Her gün bir ümitle koşup gittiğimiz, birkaç küçük haberle sevindiğimiz kırk gün, hüzün ile son buldu.
Eşim Fatma Hanım, tam kırkıncı gününün sabahı Hakk’ın rahmetine kavuştu.
Hastahanenin yoğun bakım ünitesinde, yoğun bir ıztırapla kaldığı ve bir iki dakikayla da sınırlı olsa, ara sıra görüştüğümüz zamanlar, hâlinden hiç şikâyet etmez, “İnşaallah iyileşeceğim” derdi. Biz de onu hem teselli eder, hem de, söylediği bu ümit dolu sözle teselli olurduk.
Hep kelimelerin, cümlelerin arkasında bir ışık arar; doktorların dudaklarında bir tebessüm görsek, müjde sayar; o geceyi, uyuyarak geçirirdik.
Regaib Gecesi, yokluğuyla hüzünlendim ve ona, gönül dolusu duâ ettim; Rabbimizden, Şâfî ism-i şerifi hürmetine şifasını istedim.
Biz, kuluz.
İstemek bizden, vermek O’nun şanından!
Bir gün, evimizdeki çiçekler arasında onun en çok sevdiği Orkide’nin tomurcuk verdiğini gördüğümde heyecanlandım ve derinliklerimden gelen bir fısıltıyla; “İnşaallah, bu tomurcuklar açıncaya kadar, afiyetle evimize döner” dedim, içim sızlayarak; bekleyişle, ümitle…

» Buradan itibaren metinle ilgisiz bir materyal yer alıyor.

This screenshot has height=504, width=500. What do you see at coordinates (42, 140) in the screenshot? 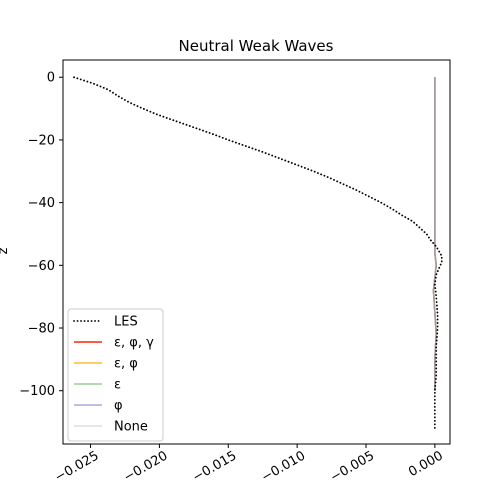
I see `y-tick-label: −20` at bounding box center [42, 140]. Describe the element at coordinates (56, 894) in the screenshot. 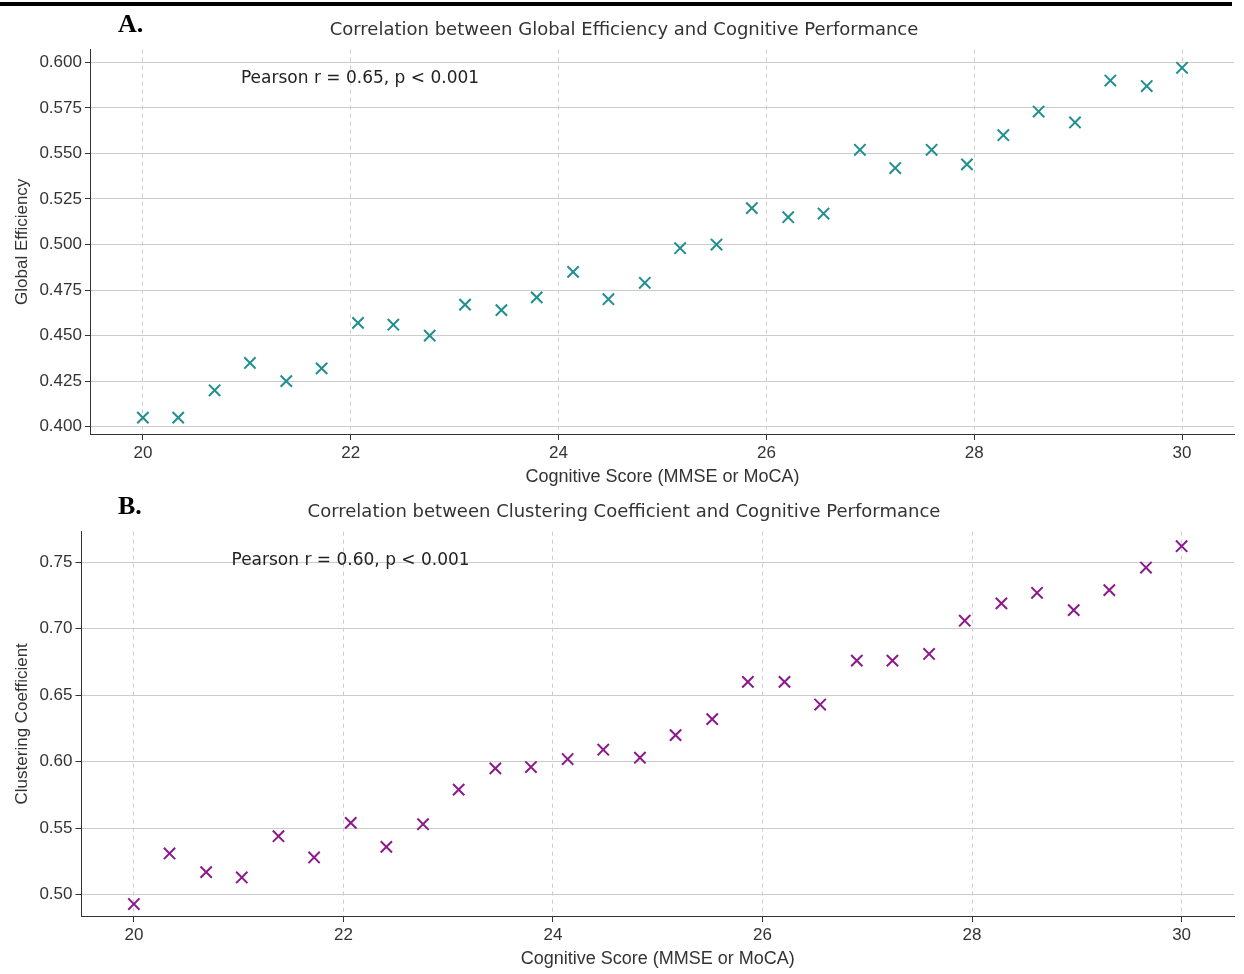

I see `y-tick-label: 0.50` at that location.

O an kalemim konuştu dilime bedel ve o ruh hâletiyle bir beyit yakaladım, alelacele:
Çok sevdiğin Orkide, tomurcuğa durdu, bak
Gittin, yattın oralarda; uyan artık, uyan kalk.

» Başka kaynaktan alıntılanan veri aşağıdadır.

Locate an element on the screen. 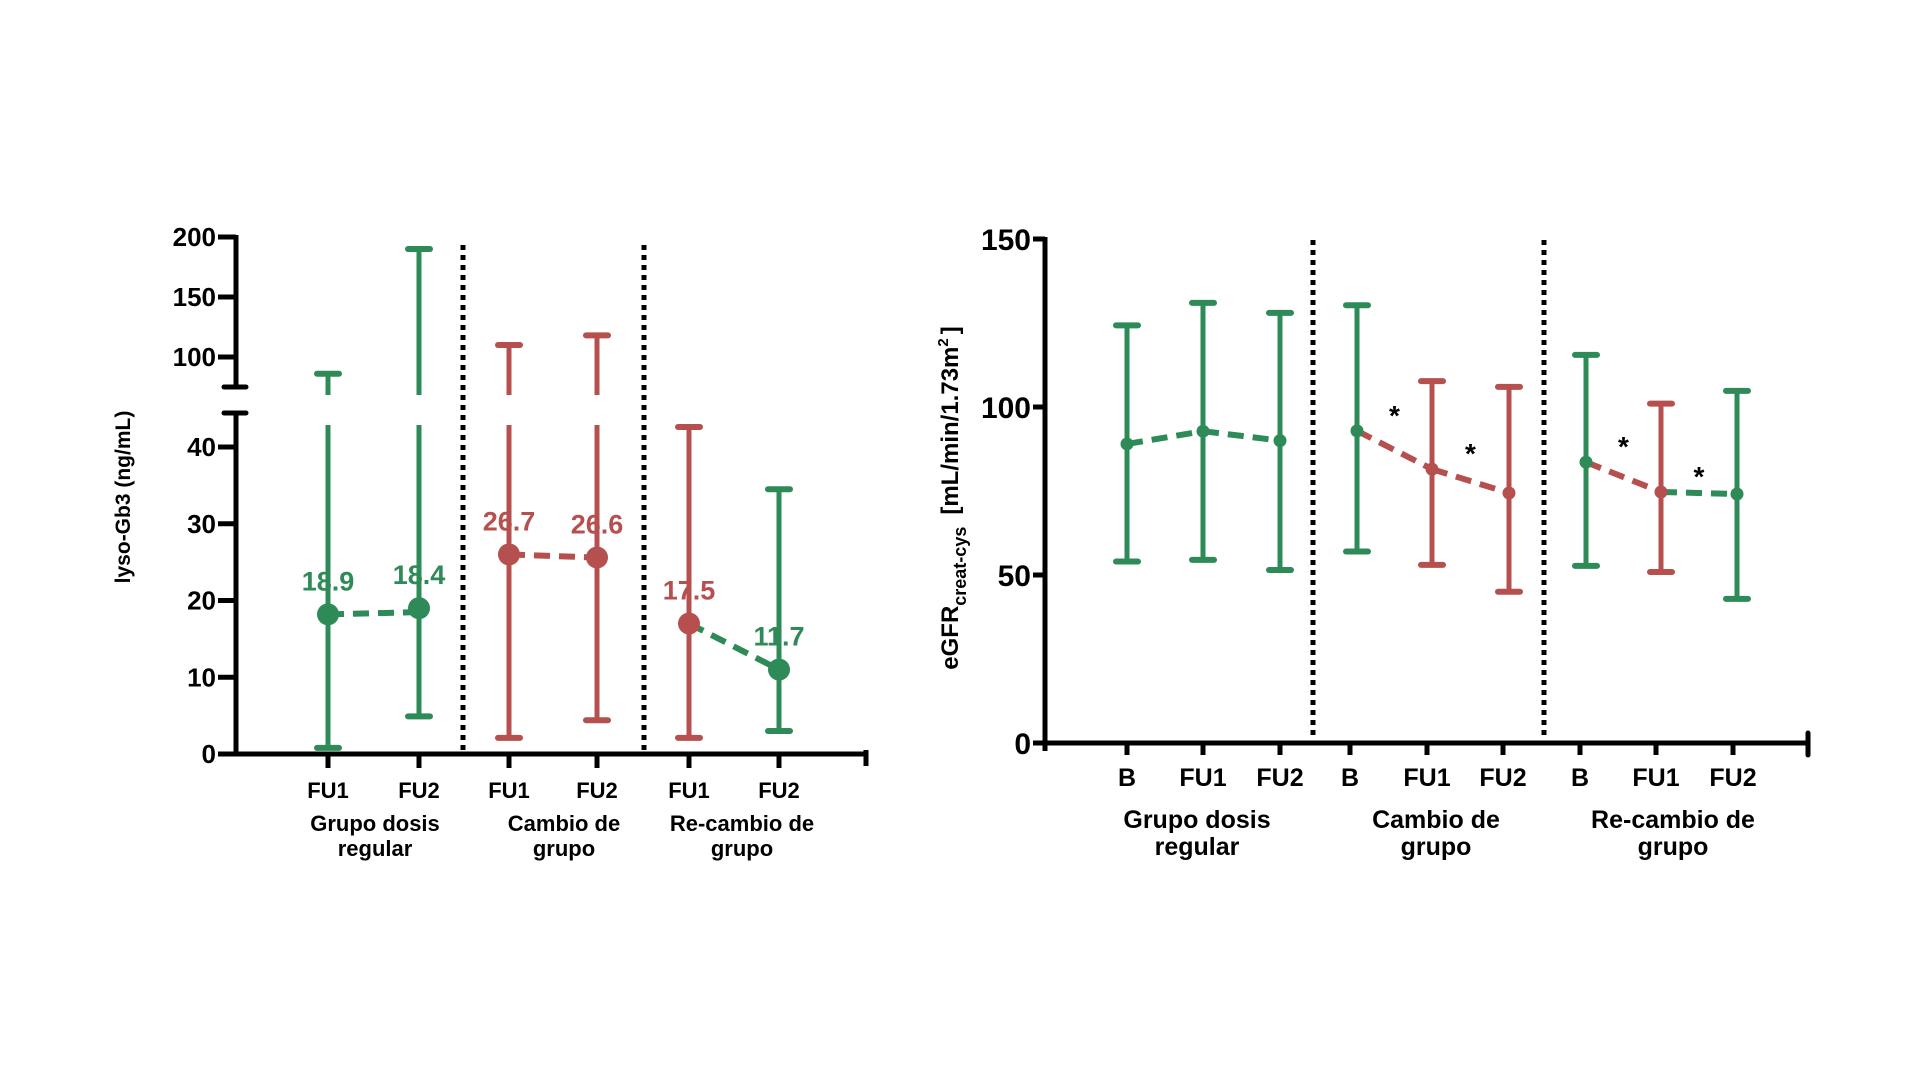 Image resolution: width=1920 pixels, height=1080 pixels. value-label: 26.6 is located at coordinates (598, 525).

O gün, son günün, birkaç gün öncesiydi…
Yoğun bakım ünitesinin kapısı açıldığında gördüğüm Fatma Hanımın gözleri kapalıydı. Görevli hemşireler, “Hastanız bugün hep uyuyor” diye ifade ettiler, gördüğüm bu flu tabloyu.
Yine ümitlendim; “Zahir acıları bir parça dinmiş olmalı” dedim, kendi kendime.
Nereden bilebilirdim ki o gözlerin, bir süre sonra, açılmamak üzere kapanacağını?
Bir sabah, çağırdılar; “Durum ciddî” dediler.
Çoluk çocuk koştuk hastane kapısına, korku dolu canhıraş bir çabayla.
O zaman, kırkıncı gün ve yoğun bakım ünitesi önünde geçen kırk dakikaya, kırk türlü endişenin sığdığı, ürpertinin resm-i geçit zamanı!
Ve nihayet, kulağıma çalan, “İnnâ lillâhi ve innâ ileyhi râciûn” sesi…
İşte, bu âyetin sesi, bizde kesti nefesi!
“El-mevtü hakkun”
İmanımız o ki; her canlı ölümü tadacaktır.
Fatma Hanım gibi; nice Fatmalar, Ayşeler; nice Aliler, Veliler gibi…
Ruhumuzda metcezir, gözlerimiz buğulu…
Gün yerine hüzün doğdu, o sabah.
Fakat biliriz ki: O’ndan gelen, O’na gider. Ve biliriz ki, her şey fâni; bâkî olan ancak, O.
Velhasıl;
Sahne, son sahne: Acı bitti; o da gitti…
Rabbim, Fatma Hanıma ve cümle mevtâlarımıza rahmetiyle; affıyla, mağfiretiyle, merhametiyle muamele eylesin. Âmin.